Continuous variables are described using mean (std) and compared using a one-way analysis of variance (ANOVA). Bolded P-values indicate statistical significance.

Abbreviations: PO, postoperative; PJK, proximal junctional kyphosis; PJF, proximal junctional failure; PJA, proximal junctional angle; TK, thoracic kyphosis; LL, lumbar lordosis; PI, pelvic incidence; PI-LL, spinopelvic mismatch; SVA, C7 sagittal vertical axis.

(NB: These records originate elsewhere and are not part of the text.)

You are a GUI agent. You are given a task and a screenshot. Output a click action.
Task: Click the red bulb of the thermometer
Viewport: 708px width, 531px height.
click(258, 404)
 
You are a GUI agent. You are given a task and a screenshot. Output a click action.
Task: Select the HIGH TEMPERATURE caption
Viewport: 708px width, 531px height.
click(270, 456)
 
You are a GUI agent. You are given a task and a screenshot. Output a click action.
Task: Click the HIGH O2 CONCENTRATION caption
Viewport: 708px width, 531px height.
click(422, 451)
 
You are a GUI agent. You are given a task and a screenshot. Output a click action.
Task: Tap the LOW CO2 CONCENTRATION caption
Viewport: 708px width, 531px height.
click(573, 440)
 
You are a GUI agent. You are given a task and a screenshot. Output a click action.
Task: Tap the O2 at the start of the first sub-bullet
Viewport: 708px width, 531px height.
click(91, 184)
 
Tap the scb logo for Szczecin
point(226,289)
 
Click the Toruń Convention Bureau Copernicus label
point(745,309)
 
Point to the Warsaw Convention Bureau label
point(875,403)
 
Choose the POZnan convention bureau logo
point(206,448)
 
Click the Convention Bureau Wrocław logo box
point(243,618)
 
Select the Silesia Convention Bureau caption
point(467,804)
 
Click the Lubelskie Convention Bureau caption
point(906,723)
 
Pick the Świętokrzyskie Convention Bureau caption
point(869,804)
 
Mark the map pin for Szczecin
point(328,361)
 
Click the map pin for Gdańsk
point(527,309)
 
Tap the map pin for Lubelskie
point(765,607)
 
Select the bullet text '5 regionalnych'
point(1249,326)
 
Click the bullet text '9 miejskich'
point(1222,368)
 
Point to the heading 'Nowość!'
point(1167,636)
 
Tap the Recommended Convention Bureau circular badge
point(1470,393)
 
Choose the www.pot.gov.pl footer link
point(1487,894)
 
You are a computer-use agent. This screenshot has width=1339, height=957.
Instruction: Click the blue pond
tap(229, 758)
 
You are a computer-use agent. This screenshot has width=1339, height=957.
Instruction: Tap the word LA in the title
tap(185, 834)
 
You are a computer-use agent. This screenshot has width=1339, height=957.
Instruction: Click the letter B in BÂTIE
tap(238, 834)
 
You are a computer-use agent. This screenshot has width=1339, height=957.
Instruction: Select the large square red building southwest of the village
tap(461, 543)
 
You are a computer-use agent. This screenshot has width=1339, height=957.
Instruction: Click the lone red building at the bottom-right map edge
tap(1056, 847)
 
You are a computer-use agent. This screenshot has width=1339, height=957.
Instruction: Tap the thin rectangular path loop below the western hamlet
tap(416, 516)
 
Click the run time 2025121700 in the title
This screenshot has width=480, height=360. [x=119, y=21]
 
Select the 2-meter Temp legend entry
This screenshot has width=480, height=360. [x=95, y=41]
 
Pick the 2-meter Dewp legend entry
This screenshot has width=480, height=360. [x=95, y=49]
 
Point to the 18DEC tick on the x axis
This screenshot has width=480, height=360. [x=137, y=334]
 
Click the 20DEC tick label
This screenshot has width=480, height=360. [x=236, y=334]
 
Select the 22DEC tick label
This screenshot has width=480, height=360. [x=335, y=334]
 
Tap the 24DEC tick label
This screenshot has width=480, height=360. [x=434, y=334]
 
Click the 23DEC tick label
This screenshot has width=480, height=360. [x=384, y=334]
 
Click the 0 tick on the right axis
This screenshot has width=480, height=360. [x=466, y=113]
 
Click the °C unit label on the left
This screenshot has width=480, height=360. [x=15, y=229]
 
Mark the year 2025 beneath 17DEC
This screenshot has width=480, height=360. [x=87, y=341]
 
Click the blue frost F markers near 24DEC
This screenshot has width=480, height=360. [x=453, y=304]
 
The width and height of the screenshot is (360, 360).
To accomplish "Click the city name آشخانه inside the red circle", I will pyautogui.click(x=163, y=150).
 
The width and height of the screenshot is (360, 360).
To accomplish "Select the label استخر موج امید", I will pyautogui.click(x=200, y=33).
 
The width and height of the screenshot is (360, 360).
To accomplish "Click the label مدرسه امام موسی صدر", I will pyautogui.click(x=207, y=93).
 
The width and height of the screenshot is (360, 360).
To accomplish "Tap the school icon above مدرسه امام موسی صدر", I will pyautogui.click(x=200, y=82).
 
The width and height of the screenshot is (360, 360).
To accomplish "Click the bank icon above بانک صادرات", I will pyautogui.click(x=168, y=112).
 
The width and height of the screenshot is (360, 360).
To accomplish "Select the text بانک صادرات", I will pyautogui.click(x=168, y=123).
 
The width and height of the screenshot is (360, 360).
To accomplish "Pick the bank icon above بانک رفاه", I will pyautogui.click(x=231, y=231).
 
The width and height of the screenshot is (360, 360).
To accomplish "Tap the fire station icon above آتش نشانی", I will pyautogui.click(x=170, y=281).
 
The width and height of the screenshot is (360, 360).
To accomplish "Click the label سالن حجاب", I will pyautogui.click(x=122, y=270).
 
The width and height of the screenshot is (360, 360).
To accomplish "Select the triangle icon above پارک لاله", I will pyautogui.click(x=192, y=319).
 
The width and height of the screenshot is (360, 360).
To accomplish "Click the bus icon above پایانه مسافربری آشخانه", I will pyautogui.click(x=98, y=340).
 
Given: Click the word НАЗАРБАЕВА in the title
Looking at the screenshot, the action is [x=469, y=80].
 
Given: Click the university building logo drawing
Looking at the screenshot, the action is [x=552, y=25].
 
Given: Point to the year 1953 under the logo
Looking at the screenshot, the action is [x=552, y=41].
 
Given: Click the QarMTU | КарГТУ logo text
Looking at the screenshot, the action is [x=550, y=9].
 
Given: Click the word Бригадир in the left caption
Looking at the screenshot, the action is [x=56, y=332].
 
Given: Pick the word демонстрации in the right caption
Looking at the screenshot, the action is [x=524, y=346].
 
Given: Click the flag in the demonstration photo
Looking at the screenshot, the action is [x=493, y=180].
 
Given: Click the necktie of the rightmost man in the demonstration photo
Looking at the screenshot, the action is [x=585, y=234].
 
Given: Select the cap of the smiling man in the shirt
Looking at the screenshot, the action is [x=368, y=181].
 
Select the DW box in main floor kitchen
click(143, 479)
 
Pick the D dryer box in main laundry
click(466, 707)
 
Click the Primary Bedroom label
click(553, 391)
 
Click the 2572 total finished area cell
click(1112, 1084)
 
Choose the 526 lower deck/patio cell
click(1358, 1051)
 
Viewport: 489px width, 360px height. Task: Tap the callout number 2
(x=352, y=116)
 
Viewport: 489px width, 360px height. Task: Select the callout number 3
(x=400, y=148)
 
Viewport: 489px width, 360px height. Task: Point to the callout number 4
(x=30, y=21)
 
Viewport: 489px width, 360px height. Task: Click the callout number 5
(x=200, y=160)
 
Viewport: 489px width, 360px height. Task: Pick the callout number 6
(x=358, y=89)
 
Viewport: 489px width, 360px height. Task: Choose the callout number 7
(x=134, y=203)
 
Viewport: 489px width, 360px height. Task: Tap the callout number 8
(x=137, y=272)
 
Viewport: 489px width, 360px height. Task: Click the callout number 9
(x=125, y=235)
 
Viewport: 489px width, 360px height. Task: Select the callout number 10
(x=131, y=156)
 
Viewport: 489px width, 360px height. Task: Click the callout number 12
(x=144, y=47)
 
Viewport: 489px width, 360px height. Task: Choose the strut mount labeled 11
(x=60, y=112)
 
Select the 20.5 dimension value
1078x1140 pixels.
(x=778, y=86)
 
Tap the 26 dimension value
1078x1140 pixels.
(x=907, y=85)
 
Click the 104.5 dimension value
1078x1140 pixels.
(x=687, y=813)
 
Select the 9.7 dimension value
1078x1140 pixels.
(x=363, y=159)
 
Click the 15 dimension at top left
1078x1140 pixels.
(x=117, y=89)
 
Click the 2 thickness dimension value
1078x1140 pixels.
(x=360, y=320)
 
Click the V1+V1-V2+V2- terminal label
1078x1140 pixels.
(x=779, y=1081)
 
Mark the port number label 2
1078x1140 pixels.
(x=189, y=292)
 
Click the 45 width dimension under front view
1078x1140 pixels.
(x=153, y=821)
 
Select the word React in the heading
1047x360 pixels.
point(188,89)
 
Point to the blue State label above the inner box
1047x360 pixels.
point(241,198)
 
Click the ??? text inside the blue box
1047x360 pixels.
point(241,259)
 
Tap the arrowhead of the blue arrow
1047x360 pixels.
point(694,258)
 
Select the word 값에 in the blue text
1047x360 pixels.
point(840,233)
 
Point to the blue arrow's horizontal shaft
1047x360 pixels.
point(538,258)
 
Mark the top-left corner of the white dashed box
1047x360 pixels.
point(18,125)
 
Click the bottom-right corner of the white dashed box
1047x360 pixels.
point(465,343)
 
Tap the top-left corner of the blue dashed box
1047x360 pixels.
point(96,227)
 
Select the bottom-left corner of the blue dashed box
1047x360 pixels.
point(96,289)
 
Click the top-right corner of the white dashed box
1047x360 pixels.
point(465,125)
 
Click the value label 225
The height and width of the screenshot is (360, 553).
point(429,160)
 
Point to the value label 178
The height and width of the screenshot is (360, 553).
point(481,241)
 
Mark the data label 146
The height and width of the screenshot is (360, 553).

Cervical Risk Factors Associated With Symptomatic PJK

Following the various comparisons of the 3 cohorts and the sensitivity analysis of preoperative factors the multivariable logistic regression model, controlling for preoperative T1 slope, cSVA, TK, and ΔPJA, discerned that each degree increase in C-ROM was associated with a 1.04x odds of not developing PJK (OR = 0.96, P = 0.0226, model P < 0.0001, AUC = 0.85). The calculated youden index of the receiver operator curve (ROC) discern the optimal cervical ROM to be 48.2° (Table 4).

Table 4.

Unadjusted and Adjusted Logistic Regression Analyses for Radiographic Parameters Associated With the Development of Symptomatic PJK

Variables	Univariate Analysis		Multivariate Analysis
Variables	OR (95% CI)	P-value	OR (95% CI)	P-value
Preoperative Cervical Range of Motion (ROM)
Preop cervical ROM	0.96 (0.93 – 0.99)	0.0039	0.96 (0.93 – 0.99)	0.0226
Preop T1 slope	1.06 (1.03 – 1.11)	0.0010	1.05 (0.99 – 1.03)	0.1118
Preop cSVA	1.04 (1.01 – 1.07)	0.0069	1.01 (0.97 – 1.05)	0.5657
Preop TK	1.03 (1.01 – 1.06)	0.0064	1.01 (0.98 – 1.05)	0.5448
Δ PJA	1.04 (1.00 – 1.08)	0.0368	1.07 (1.02 – 1.12)	0.0102

Model diagnostics
Model P-value	<0.0001
AUC	0.85
G-o-F test P-value	0.7434
C-ROM cut-off value	48.2°

Preoperative Flexion
Preop cervical flexion	0.94 (0.90 – 0.98)	0.0013	0.95 (0.90 – 0.99)	0.0308
Preop T1 slope	1.06 (1.03 – 1.11)	0.0010	1.03 (0.97 – 1.09)	0.35611
Preop cSVA	1.04 (1.01 – 1.07)	0.0069	1.04 (1.00 – 1.08)	0.0747
Preop TK	1.03 (1.01 – 1.06)	0.0064	1.00 (0.96 – 1.04)	0.9947
Δ PJA	1.04 (1.00 – 1.08)	0.0368	1.07 (1.02 – 1.12)	0.0106

Model diagnostics
Model P-value	<0.0001
AUC	0.84
G-o-F test P-value	0.8728
C-flex cut-off value	22.8°

Bolded P-values indicate statistical significance. Model diagnostics included the model’s P-value, the area under the ROC curve/c-statistic, and the P-value of the Hosmer and Lemeshow goodness of fit test. The cut-off value was determined using the Youden index of the ROC curve, indicating the optimal cut off point where both the sensitivity and sensitivity of the model are maximized.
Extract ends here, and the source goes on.